Archives are great for large amounts of infrequently accessed or fixed data that can be associated with a project or grouped in some way. Fixed data includes content such as last year’s final financials; a completed movie, a sports event or news event; a large data download or output from research. There are numerous data sets that would qualify and are relatively simple to identify for recall based on a larger grouping versus looking for a single file. Once data has been safely archived, it’s no longer backed up. Archiving data is a great way to decrease the amount of primary or active data that needs to be backed up on a regular basis and, at its core, is a data management process that enables cost efficiency.

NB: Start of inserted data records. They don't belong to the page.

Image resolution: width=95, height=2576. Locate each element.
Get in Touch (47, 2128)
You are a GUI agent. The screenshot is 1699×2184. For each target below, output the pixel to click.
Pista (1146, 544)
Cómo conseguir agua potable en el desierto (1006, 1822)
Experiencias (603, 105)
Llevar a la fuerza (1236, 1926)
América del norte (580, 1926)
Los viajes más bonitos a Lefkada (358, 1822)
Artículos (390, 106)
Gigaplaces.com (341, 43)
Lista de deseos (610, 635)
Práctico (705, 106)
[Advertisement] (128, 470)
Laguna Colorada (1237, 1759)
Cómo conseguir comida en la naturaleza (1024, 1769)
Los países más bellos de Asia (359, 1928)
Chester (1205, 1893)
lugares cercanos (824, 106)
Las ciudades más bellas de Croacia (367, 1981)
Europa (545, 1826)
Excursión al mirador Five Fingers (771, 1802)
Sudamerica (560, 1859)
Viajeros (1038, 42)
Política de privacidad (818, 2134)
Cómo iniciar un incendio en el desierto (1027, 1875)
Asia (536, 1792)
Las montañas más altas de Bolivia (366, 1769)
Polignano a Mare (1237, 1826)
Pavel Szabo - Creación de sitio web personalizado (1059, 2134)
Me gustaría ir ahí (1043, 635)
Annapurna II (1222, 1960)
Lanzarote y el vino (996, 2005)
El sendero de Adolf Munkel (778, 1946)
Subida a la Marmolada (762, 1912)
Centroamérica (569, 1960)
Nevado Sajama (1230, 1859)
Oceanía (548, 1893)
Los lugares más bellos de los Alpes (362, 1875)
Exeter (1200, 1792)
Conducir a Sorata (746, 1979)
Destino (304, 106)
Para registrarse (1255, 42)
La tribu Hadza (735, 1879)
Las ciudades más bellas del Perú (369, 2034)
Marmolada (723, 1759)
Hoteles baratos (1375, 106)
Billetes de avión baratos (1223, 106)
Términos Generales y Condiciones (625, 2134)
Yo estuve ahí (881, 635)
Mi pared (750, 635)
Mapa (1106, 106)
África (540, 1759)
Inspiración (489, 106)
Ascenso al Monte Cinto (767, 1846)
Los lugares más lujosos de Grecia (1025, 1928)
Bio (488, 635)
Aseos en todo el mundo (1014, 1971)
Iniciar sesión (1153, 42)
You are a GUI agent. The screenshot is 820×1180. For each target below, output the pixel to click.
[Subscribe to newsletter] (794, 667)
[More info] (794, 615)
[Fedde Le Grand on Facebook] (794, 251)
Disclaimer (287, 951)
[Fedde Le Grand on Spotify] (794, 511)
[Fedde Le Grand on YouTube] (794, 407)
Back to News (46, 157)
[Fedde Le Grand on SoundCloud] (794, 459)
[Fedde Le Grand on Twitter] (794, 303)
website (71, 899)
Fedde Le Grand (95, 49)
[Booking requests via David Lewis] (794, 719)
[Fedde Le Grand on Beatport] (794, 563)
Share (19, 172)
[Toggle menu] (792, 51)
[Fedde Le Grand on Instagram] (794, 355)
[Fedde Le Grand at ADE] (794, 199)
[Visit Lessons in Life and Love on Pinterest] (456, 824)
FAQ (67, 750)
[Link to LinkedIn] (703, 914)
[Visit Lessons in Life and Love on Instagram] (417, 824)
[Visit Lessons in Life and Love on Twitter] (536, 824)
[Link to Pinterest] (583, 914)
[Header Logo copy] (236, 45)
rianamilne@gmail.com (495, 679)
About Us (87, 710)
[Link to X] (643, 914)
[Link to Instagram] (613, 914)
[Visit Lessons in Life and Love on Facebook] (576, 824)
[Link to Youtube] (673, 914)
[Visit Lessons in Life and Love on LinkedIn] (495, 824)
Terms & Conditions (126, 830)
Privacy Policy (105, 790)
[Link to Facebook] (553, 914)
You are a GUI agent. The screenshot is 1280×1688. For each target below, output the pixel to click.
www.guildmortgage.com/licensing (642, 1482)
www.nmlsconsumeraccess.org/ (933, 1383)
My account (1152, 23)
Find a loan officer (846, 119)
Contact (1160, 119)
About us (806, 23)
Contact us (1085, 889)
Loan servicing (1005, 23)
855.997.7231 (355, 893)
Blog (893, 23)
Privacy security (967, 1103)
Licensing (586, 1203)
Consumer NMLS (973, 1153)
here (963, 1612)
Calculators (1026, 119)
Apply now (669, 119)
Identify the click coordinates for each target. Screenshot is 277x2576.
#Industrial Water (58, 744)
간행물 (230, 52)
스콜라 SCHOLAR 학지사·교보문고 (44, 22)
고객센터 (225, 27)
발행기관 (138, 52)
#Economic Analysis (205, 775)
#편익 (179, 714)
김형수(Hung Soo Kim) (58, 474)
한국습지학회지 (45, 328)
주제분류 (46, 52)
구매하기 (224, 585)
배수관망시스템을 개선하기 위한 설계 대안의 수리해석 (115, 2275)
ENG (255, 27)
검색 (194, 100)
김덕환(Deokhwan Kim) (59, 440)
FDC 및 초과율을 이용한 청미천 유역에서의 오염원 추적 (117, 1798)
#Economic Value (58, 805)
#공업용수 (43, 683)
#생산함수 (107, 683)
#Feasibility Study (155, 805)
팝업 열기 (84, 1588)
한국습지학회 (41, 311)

If the data is going to be accessed semi-frequently, HSM or Migration are better approaches.

Hierarchical Storage Management (HSM)

HSM is a concept that allows organizations to tier their data, keeping the most business-critical, frequently accessed data on the most responsive (and expensive) tier of storage, and moving less critical data to more affordable storage, including  disk, or tape. Here’s the big differentiator for HSM: when the data is moved from its original location, a “stub” file is typically left in its place. The stub file contains some of the data that’s been moved. This seems like an ideal way to move data because the application or user can go to the original location to retrieve their data even though it’s been moved. When the user or application requests the data, its return starts immediately from that stub file, while the remainder of the data is recalled from the new location. Depending on the type of storage target and its recall capabilities, users may notice a slight delay or the HSM application may time-out.

HSMs can be complex. In addition to dealing with time-out errors, they are also the only method to retrieve the moved data. Its proprietary format means that if the HSM goes down, so does access to the data. If a tremendously large file has been migrated in this way, it may be recalled without enough primary storage to hold it. Many HSM solutions have come and gone, but the HSM applications that have stood the test of time show up most often in the high-end High Performance Computing (HPC) world and are capable of integrating tape as a storage tier accessible by users or applications.

Migration

Migration holds some of the most interesting possibilities for truly opening up the world of storage options – from flash to tiered disk to tape to cloud. Most migration applications use symbolic links instead of stub files. When moving data to Tier 2 disk or highly responsive cloud, the symbolic link is left in the data’s original location to redirect the application to the new destination where the data can be accessed directly. Cloud can even become a part of semi-active data recall if users have contracted for an appropriate data access speed.  Other migration applications may actually function as a second file system and sit directly in the path of the data.  While that approach is more complex to implement, it can make data recall easier for both users and applications. All migration applications still have to deal with time-out issues if the data has been moved to a slower response tier such as long-term cloud storage or tape. That is where having object storage on the back end can be very helpful, a topic we’ll touch on in my next blog.

Today’s “data mover” applications allow a mix of storage mediums and approaches to be implemented. IT professionals now have many more options than the 8-inch floppy disk, but with those options come choices that require the individual caveats of each to be examined.  By determining how much data can be archived, IT professionals have significantly decreased the amount of active data they have to deal with on a daily basis. By implementing a migration approach to the remaining data, the cost and performance of each storage tier can be matched with business needs. And as a final thought – no matter how much archiving and/or migration we implement – backing up active, mission-critical data to an offline medium which is stored offsite is still the best way to avoid a system shutdown due to cyber-attack, ransomware or natural disaster.